[SUPPLIED MATERIAL]
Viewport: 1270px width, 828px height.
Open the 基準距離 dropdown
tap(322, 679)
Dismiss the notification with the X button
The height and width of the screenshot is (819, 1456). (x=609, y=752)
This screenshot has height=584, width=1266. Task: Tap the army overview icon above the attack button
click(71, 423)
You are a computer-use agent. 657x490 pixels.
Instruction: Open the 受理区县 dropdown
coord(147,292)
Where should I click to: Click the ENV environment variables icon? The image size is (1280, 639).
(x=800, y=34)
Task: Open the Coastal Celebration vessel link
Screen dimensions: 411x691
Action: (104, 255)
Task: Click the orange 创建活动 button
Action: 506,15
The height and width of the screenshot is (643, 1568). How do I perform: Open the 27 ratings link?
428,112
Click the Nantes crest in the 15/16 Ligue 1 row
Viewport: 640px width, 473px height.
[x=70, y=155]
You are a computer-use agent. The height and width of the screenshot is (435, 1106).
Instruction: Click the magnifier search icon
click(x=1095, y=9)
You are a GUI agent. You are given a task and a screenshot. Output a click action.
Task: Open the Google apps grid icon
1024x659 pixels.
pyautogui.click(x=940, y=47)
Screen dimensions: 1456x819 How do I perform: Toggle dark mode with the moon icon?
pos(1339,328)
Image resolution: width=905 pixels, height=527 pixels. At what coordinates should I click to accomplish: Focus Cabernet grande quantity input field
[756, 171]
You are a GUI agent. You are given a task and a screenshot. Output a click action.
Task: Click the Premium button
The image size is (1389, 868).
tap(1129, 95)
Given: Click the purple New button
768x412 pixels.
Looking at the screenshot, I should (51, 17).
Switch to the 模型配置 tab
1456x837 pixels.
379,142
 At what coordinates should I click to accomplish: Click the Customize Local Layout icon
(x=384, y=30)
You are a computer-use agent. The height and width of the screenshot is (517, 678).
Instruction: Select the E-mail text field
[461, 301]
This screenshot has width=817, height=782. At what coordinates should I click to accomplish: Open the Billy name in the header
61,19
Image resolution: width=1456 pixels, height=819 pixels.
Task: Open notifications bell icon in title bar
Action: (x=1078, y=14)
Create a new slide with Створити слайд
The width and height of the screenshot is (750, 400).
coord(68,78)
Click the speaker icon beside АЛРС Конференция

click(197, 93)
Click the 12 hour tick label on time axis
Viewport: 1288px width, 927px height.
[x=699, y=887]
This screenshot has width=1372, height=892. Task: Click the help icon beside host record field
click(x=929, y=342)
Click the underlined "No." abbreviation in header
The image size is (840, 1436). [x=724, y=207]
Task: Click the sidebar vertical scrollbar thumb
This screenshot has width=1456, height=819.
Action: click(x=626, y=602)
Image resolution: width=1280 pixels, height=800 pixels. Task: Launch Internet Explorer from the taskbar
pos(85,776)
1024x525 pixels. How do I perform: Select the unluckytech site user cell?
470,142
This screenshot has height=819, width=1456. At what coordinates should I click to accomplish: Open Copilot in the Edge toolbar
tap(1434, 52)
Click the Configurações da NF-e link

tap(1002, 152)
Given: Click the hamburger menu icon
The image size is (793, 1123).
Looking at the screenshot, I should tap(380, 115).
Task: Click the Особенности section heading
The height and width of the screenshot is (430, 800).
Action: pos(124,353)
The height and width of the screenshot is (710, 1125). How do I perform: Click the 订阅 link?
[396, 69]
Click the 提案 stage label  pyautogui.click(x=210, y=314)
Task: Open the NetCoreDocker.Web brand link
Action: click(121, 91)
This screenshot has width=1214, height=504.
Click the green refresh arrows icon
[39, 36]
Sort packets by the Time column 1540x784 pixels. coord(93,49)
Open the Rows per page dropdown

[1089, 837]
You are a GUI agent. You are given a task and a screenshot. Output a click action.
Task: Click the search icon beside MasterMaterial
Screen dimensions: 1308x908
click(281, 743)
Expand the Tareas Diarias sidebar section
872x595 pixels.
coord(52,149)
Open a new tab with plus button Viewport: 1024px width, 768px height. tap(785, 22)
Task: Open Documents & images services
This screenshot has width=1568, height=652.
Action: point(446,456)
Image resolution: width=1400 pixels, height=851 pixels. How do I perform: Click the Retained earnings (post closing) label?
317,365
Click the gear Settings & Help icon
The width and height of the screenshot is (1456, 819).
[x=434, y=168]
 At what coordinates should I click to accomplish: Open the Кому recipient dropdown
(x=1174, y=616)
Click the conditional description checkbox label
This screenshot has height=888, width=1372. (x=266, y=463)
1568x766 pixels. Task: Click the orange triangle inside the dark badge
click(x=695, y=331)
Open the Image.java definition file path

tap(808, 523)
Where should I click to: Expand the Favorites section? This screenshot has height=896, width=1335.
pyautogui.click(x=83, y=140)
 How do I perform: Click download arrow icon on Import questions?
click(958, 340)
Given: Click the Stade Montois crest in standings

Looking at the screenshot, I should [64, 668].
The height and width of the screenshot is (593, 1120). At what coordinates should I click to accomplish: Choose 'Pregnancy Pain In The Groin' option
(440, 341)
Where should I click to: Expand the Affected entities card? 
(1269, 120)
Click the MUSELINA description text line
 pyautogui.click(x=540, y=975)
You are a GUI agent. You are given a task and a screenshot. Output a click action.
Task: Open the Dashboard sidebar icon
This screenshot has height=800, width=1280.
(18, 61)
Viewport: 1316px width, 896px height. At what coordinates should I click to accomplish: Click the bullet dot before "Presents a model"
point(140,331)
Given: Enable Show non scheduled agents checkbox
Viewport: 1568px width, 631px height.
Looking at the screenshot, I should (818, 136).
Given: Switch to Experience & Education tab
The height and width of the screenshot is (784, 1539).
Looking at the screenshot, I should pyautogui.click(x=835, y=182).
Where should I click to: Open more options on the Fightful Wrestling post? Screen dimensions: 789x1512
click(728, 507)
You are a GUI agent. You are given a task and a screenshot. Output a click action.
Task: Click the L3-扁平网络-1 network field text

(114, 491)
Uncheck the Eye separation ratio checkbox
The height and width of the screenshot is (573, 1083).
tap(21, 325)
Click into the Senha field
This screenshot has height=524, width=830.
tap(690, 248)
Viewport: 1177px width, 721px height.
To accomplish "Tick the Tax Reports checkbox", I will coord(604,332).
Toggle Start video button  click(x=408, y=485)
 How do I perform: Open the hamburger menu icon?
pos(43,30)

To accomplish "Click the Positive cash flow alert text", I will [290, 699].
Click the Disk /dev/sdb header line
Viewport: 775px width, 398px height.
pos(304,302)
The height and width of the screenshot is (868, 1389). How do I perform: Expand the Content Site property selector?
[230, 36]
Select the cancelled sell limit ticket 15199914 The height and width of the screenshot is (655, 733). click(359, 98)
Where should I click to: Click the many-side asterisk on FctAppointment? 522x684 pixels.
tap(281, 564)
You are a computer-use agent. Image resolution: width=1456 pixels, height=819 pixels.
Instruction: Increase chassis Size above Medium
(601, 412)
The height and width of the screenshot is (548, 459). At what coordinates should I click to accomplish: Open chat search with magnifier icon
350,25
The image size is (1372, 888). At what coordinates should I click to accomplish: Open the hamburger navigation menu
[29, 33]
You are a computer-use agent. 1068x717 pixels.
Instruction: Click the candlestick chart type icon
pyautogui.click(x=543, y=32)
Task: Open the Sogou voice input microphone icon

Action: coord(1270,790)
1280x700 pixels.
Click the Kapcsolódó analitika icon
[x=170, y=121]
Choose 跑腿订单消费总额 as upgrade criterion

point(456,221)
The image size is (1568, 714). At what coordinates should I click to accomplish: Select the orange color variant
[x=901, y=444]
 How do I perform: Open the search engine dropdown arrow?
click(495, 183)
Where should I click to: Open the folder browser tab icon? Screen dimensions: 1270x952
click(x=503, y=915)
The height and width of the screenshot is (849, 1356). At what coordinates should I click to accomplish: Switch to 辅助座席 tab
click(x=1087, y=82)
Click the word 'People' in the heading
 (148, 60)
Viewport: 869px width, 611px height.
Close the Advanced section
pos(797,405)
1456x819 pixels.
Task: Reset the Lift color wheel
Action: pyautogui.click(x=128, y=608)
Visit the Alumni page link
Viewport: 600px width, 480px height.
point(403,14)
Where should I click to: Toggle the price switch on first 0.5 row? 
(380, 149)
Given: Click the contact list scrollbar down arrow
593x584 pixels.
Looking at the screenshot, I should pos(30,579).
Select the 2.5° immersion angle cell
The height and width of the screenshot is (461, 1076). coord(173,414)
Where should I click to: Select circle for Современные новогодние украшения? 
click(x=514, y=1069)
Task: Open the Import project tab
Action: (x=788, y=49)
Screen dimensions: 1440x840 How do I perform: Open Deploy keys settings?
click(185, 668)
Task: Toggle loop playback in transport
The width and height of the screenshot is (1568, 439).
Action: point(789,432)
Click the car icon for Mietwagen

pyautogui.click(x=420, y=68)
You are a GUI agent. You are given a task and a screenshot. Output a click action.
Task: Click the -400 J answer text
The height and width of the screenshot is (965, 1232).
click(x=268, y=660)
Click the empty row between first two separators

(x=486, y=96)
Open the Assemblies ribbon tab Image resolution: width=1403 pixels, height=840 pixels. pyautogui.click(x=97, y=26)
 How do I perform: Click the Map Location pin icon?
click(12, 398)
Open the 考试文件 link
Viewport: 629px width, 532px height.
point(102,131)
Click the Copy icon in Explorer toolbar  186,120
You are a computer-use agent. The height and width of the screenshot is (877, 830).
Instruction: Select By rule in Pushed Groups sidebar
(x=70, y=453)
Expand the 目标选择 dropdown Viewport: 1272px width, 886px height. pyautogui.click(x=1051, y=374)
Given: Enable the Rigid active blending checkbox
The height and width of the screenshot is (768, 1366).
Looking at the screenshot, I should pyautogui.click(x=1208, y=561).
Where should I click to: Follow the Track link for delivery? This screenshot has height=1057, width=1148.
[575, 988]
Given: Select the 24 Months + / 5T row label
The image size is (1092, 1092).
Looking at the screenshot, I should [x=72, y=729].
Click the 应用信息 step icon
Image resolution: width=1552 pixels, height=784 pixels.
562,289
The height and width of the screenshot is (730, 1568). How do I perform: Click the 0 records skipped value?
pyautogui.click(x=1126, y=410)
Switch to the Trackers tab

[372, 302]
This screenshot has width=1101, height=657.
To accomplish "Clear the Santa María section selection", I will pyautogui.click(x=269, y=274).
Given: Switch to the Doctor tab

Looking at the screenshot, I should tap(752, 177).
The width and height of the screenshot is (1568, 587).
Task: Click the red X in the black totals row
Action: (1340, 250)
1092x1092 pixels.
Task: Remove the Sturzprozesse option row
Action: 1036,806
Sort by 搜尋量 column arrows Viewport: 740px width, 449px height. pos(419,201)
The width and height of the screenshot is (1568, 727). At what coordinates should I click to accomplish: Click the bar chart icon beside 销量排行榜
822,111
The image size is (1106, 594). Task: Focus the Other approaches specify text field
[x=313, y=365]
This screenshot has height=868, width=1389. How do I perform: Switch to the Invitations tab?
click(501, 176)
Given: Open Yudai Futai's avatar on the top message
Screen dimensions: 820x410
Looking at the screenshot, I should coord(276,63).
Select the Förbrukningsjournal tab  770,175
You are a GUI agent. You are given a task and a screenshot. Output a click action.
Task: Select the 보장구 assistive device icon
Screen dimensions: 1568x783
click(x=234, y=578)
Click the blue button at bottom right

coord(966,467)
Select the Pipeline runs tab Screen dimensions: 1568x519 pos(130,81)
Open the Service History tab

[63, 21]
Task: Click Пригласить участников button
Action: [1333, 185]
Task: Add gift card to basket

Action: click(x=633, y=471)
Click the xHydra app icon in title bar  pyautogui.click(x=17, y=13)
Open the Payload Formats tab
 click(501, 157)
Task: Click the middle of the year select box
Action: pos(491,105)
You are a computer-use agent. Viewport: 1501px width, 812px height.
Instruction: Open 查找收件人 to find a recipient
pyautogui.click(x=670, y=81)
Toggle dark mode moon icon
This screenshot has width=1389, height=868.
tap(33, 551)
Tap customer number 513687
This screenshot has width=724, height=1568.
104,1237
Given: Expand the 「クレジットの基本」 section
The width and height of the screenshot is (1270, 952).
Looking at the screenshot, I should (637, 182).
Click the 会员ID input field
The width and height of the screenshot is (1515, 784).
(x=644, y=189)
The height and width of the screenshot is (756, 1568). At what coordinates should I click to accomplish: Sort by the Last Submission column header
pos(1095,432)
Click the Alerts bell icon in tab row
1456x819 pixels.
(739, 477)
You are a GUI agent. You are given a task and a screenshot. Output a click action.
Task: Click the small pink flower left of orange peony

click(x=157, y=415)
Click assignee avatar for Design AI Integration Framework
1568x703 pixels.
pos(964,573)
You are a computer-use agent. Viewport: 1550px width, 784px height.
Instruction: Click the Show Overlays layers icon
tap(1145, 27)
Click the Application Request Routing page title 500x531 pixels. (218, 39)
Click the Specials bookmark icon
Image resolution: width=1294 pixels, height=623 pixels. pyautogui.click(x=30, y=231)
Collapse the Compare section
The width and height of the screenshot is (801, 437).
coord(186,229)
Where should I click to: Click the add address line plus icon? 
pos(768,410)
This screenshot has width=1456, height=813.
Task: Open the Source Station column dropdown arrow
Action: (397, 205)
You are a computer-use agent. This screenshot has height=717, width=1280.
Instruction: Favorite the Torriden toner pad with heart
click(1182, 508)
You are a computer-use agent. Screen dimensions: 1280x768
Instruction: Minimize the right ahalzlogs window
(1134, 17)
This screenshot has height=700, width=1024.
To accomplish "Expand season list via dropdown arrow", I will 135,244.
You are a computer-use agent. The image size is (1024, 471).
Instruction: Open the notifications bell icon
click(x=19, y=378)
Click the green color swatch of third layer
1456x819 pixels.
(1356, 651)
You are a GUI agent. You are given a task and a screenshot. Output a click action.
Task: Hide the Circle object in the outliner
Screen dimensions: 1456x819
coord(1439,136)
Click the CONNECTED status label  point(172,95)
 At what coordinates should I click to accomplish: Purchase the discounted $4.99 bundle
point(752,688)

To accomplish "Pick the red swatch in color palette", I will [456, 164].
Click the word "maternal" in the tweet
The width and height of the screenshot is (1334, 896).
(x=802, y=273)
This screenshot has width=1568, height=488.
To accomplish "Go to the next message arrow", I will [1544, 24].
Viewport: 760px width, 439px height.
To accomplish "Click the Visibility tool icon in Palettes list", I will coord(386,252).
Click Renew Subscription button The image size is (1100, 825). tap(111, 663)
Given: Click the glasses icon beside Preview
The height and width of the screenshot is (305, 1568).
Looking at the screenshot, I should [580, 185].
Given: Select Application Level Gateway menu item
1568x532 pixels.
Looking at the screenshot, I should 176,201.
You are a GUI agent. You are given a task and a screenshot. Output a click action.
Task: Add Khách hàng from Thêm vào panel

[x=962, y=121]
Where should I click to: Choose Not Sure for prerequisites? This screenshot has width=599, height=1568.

[EXERCISE REQUIREMENTS] Copy out the lines from the one containing "You are a computer-use agent. This" through the one containing "Click Renew Subscription", keeping both of those lines.

[THE RESULT]
You are a computer-use agent. This screenshot has height=717, width=1280.
Instruction: Favorite the Torriden toner pad with heart
click(1182, 508)
You are a computer-use agent. Screen dimensions: 1280x768
Instruction: Minimize the right ahalzlogs window
(1134, 17)
This screenshot has height=700, width=1024.
To accomplish "Expand season list via dropdown arrow", I will 135,244.
You are a computer-use agent. The image size is (1024, 471).
Instruction: Open the notifications bell icon
click(x=19, y=378)
Click the green color swatch of third layer
1456x819 pixels.
(1356, 651)
You are a GUI agent. You are given a task and a screenshot. Output a click action.
Task: Hide the Circle object in the outliner
Screen dimensions: 1456x819
coord(1439,136)
Click the CONNECTED status label  point(172,95)
 At what coordinates should I click to accomplish: Purchase the discounted $4.99 bundle
point(752,688)

To accomplish "Pick the red swatch in color palette", I will [456, 164].
Click the word "maternal" in the tweet
The width and height of the screenshot is (1334, 896).
(x=802, y=273)
This screenshot has width=1568, height=488.
To accomplish "Go to the next message arrow", I will [1544, 24].
Viewport: 760px width, 439px height.
To accomplish "Click the Visibility tool icon in Palettes list", I will coord(386,252).
Click Renew Subscription button The image size is (1100, 825). tap(111, 663)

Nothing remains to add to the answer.